ÉNONCÉ DU PROBLÈME A »
Réécrivez la partie des enregistrements qui s'ouvre sur la ligne contenant « Task: Bookmark the page with the star icon » et se ferme sur celle contenant « pos(771,406) », en substituant « row header » à « row label » et en laissant tout le reste tel quel.

EXTRAIT CITÉ »
________

L’Absence selon Camille, Benjamin FOGEL

Léonard recherche son père. Lui qui le croyait mort à surpris une conversation de sa mère : Russel Jim Devoto aurait fait croire à son suicide afin de participer à la résistance contre la Transparence. Il tente donc d’infiltrer un groupe des Obscuranets. Objectif : prouver à son père qu’il a ses idées et qu’il leur faut se retrouver. Naïf ? Oui, d’autant que cette première aventure se termine mal.

Introduction

J’ai parlé il y a peu du deuxième tome (le premier chronologiquement parlant) de la Trilogie de la Transparence, Le Silence selon Manon. Et j’en ai dit beaucoup de bien tant la pertinence du monde crée par Benjamin Fogel m’a sauté aux yeux. Je ne pouvais différer longtemps la lecture du dernier volume de la série, L’Absence selon Camille, dont l’action se déroule deux ans après La Transparence selon Irina, le premier ouvrage . Et j’ai bien fait. Ce roman conclut la trilogie de façon magistrale. Avertissement habituel : si vous n’avez pas lu les autres récits, passez votre chemin. Et allez les lire, car sans eux, vous ne profiterez pas pleinement de celui-ci. Des personnages reviennent, des évènements passés sont évoqués et expliquent certaines actions. Bref, c’est un ensemble complet qu’il vaut mieux découvrir dans l’ordre et qui mérite assurément le détour.

Léonard écoute de la musique dans sa chambre, le volume au maximum autorisé par le régulateur de vie – une limite prévenant conjointement la pollution sonore et les dangers pour l’audition.

________

ÉNONCÉ DU PROBLÈME B »
D'après la critique, combien de temps après La Transparence selon Irina se déroule l'action de L'Absence selon Camille ?

________

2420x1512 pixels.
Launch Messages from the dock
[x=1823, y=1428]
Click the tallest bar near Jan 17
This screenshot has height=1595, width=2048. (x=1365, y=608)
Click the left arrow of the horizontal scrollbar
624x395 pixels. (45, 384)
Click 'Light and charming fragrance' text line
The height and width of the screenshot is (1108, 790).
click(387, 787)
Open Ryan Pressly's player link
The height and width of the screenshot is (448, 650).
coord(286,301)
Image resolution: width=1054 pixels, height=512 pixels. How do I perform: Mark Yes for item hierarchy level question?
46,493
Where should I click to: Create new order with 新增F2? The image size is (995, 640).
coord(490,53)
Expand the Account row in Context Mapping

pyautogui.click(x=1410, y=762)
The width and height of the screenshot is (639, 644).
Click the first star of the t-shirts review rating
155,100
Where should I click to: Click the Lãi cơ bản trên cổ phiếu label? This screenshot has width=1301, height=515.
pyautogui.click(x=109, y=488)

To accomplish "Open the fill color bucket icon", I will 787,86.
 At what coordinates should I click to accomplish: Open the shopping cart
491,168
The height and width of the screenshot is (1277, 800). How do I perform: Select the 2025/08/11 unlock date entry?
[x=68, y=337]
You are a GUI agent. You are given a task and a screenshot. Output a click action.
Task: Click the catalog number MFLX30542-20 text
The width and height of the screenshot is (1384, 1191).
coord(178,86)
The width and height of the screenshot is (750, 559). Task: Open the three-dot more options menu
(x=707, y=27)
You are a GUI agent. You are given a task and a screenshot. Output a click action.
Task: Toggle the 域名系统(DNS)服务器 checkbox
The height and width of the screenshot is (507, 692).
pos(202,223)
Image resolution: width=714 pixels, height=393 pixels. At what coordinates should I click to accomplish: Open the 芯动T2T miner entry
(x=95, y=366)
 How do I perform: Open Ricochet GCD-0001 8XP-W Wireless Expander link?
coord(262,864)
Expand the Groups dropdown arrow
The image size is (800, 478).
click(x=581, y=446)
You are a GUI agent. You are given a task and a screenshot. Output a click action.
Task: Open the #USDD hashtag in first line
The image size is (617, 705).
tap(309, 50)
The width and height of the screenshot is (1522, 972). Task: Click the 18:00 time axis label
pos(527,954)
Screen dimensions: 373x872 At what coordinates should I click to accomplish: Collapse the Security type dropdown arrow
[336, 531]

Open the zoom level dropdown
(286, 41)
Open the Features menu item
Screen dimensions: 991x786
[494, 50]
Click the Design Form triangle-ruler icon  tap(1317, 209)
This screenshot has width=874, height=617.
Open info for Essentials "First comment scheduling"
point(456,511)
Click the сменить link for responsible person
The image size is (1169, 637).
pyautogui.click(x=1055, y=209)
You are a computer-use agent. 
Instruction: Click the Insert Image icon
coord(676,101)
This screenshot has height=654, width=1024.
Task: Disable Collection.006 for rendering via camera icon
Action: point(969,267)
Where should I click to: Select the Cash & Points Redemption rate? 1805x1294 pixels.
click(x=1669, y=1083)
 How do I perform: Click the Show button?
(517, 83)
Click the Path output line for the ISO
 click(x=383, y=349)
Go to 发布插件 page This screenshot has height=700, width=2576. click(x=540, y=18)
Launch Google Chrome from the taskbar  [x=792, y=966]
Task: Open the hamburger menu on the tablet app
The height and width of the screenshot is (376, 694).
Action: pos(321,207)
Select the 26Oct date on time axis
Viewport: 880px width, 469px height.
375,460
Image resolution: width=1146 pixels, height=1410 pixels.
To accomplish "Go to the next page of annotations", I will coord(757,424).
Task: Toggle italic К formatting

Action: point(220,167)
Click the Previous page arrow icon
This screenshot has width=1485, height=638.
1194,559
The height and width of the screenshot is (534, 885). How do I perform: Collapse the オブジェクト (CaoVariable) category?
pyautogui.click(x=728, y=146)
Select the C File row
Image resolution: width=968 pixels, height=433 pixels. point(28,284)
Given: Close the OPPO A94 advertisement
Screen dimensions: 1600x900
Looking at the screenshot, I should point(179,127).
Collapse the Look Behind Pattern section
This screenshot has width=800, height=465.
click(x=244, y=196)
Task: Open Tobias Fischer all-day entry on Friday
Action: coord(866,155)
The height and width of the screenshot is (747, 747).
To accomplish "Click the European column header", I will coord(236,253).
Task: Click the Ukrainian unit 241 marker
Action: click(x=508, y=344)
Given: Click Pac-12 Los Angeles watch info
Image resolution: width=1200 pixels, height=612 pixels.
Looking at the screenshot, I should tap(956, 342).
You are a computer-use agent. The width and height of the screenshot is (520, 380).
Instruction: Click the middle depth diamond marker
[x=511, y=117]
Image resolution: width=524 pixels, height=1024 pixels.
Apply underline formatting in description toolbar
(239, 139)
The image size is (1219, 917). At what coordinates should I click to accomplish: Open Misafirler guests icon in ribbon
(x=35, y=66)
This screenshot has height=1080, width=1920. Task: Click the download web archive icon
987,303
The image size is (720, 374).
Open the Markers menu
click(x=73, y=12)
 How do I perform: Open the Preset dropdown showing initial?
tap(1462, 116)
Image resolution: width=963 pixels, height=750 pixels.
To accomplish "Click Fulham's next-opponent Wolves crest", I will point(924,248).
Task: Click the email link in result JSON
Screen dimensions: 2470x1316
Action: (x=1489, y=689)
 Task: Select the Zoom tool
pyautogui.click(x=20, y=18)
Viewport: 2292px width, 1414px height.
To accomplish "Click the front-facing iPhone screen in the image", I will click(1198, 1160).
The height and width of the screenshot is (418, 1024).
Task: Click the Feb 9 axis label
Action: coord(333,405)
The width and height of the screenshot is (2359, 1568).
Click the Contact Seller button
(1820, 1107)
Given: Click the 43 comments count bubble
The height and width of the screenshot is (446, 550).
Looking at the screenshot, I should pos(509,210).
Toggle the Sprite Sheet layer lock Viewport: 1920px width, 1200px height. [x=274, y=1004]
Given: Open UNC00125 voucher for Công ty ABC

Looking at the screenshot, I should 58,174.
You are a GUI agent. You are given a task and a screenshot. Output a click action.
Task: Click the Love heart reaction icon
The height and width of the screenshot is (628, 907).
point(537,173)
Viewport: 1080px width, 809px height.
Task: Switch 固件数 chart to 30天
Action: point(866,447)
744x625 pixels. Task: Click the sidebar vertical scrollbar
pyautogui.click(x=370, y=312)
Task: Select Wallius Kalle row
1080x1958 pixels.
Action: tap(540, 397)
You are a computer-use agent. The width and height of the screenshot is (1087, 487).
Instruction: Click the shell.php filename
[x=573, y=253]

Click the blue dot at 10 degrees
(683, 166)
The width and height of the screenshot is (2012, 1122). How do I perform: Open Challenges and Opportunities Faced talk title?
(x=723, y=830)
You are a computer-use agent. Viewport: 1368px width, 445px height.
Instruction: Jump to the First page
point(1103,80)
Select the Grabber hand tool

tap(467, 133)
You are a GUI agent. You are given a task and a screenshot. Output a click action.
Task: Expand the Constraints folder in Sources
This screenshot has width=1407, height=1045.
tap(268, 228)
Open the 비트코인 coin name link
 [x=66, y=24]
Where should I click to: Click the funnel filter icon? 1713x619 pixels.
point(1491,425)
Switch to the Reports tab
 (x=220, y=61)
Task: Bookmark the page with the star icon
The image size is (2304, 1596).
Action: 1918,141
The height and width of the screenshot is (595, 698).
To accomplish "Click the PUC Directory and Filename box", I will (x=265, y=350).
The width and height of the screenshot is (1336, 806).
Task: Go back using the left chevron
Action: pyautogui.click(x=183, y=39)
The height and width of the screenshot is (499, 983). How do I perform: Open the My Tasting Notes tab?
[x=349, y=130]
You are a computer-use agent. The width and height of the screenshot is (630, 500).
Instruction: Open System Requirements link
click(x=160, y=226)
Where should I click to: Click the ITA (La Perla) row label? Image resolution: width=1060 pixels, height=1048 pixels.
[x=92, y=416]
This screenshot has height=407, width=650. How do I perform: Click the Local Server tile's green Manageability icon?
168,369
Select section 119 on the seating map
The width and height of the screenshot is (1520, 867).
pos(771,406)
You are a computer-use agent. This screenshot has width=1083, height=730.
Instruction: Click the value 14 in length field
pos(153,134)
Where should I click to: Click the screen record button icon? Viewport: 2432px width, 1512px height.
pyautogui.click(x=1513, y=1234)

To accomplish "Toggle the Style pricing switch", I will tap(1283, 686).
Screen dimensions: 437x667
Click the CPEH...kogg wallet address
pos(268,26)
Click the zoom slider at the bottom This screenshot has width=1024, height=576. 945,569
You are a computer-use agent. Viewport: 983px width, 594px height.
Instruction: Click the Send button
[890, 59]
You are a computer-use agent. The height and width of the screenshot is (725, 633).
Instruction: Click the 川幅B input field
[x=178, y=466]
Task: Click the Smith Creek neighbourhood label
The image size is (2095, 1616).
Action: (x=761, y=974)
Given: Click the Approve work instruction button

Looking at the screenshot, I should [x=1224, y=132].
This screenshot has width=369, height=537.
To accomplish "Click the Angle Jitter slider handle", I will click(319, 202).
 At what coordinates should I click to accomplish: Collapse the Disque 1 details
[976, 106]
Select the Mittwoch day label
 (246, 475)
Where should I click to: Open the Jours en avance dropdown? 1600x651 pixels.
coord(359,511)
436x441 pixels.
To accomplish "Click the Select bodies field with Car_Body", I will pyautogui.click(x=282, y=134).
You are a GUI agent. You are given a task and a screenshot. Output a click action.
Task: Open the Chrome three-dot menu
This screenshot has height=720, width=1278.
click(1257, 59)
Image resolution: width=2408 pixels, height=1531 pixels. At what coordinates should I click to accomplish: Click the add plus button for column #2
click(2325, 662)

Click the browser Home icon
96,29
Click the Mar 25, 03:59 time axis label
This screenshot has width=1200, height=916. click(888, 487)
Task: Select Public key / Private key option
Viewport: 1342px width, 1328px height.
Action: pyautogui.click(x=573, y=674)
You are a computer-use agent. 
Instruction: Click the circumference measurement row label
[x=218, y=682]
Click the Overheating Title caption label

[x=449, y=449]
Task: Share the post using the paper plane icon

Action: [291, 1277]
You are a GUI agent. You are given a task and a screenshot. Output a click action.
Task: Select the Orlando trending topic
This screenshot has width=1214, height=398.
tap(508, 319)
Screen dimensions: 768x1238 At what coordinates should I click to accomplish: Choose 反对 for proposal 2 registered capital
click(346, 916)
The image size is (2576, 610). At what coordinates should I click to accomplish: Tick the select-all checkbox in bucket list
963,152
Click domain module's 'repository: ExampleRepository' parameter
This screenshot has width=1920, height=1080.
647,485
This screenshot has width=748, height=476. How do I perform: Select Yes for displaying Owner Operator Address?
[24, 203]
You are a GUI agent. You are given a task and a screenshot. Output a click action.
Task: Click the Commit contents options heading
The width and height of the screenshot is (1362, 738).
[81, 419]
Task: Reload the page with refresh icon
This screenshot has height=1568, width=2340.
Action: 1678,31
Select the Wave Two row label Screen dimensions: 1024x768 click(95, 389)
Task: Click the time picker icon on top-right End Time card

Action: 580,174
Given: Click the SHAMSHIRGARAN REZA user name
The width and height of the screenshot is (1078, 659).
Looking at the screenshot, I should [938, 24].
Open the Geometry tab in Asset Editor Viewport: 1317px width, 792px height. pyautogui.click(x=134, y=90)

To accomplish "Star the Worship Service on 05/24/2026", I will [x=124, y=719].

________

RÉSULTAT FINAL A »
Task: Bookmark the page with the star icon
The image size is (2304, 1596).
Action: 1918,141
The height and width of the screenshot is (595, 698).
To accomplish "Click the PUC Directory and Filename box", I will (x=265, y=350).
The width and height of the screenshot is (1336, 806).
Task: Go back using the left chevron
Action: pyautogui.click(x=183, y=39)
The height and width of the screenshot is (499, 983). How do I perform: Open the My Tasting Notes tab?
[x=349, y=130]
You are a computer-use agent. The width and height of the screenshot is (630, 500).
Instruction: Open System Requirements link
click(x=160, y=226)
Where should I click to: Click the ITA (La Perla) row header? Image resolution: width=1060 pixels, height=1048 pixels.
[x=92, y=416]
This screenshot has height=407, width=650. How do I perform: Click the Local Server tile's green Manageability icon?
168,369
Select section 119 on the seating map
The width and height of the screenshot is (1520, 867).
pos(771,406)

RÉSULTAT FINAL B »
Deux ans après.